Anyway, when I tried to get up last night, the chair wobbled and pretty much broke.  Leaning on one of the arms while I also used my cane to get up, not to mention my weight, was too much ongoing stress for it.  I felt terrible and this morning I got mad at Anne when she mentioned that some of our other chairs are also weak.  She did not mean anything by her comment, but it hurt my sensitive feelings.  I knew this journey would be emotional.

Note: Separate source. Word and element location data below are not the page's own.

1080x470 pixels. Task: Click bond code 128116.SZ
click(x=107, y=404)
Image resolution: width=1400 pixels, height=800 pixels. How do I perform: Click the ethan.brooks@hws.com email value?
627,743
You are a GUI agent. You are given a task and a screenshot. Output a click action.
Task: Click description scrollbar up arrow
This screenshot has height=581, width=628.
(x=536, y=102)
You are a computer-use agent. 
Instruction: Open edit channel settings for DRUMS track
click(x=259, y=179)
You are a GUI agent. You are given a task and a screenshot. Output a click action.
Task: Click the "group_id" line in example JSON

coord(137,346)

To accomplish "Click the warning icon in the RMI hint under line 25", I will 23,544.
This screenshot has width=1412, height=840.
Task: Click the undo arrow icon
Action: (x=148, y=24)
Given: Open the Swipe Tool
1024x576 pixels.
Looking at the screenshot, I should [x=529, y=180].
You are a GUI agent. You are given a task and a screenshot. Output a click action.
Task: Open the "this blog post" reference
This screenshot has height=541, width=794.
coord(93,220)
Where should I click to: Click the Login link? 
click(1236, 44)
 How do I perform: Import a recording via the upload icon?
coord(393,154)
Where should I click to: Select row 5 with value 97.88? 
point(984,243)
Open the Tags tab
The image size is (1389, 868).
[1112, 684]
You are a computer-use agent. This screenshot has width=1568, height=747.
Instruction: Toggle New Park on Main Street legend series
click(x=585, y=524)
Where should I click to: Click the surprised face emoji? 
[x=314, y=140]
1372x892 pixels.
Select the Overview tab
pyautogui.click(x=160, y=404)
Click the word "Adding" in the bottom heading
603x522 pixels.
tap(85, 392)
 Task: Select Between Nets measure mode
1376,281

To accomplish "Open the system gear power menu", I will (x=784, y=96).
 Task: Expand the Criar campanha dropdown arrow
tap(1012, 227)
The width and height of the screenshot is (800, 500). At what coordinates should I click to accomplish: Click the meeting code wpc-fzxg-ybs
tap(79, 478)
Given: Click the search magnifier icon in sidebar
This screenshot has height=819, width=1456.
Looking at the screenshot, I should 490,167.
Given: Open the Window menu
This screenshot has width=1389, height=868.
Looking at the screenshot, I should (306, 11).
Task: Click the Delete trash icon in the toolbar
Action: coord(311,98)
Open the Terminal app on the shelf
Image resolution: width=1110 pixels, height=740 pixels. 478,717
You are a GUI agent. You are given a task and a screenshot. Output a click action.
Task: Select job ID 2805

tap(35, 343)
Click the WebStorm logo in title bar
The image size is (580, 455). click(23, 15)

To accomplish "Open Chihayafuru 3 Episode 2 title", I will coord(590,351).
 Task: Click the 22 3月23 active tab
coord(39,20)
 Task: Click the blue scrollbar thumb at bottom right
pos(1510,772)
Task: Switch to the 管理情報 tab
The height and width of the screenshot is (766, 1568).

It helped when she reminded me that the chair had been moved twice and dropped once in the driveway by the movers.  It was a weak and damaged chair!  The evidence is in the glued together leg.   It needed more gentle treatment than I have been able to give it.  This morning, Anne sort of fixed it, and we moved its twin into the TV room and put the sad chair in the living room where it won’t get as much use.   Whew.  I had never broken a real chair before (cheap camp/beach chairs don’t count), but I have certainly worried about doing so and always try to score the sturdier seats if there is a choice.  Maybe I won’t have to worry about that as much in the future.

On a weirder note.  I have been really craving carrot sticks all week.  I thought I would be craving all the yummy things I have loved to eat, but no.  Carrot sticks.  I don’t even like them much and have always considered carrots as merely convenient spoons for dip, or something to throw in a stew for color.  This must be the behavior modification part of the program working.  After months of not eating real food, carrots will be wonderful – and jicama, snap peas, and cucumbers too.  Don’t they all sound really delish?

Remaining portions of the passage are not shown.